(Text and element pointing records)
• • • • • • •
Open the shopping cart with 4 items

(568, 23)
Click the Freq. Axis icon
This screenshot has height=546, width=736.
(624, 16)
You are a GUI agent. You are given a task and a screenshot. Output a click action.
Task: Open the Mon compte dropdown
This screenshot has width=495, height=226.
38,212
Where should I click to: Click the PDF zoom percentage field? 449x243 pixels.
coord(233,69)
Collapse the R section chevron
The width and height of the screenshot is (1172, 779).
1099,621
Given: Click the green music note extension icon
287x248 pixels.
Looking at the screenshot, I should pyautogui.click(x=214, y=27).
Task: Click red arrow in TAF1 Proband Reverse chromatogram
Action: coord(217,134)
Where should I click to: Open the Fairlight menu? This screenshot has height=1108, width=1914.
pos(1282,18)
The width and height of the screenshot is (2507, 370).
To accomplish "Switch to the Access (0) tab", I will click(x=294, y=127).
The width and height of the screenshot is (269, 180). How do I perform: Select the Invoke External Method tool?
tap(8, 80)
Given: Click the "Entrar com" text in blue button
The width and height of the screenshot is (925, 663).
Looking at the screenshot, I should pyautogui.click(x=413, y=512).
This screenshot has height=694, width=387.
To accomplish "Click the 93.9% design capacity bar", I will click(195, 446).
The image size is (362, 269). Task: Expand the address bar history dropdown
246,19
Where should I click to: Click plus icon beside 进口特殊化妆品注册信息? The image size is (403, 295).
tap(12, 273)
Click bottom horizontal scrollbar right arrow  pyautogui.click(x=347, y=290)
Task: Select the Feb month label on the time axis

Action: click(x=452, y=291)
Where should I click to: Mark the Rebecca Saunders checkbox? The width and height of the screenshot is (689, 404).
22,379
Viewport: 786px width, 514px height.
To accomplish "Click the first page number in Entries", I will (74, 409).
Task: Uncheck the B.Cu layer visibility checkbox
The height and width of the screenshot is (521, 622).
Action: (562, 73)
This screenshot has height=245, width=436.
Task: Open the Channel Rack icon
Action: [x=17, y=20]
• • • • • • •
• To be done:
Write out the lines exactly as they appear, starting with the line that contains "Where should I click to: Mark" and continuing through the end of the records, with both ends included.

• The response:
Where should I click to: Mark the Rebecca Saunders checkbox? The width and height of the screenshot is (689, 404).
22,379
Viewport: 786px width, 514px height.
To accomplish "Click the first page number in Entries", I will (74, 409).
Task: Uncheck the B.Cu layer visibility checkbox
The height and width of the screenshot is (521, 622).
Action: (562, 73)
This screenshot has height=245, width=436.
Task: Open the Channel Rack icon
Action: [x=17, y=20]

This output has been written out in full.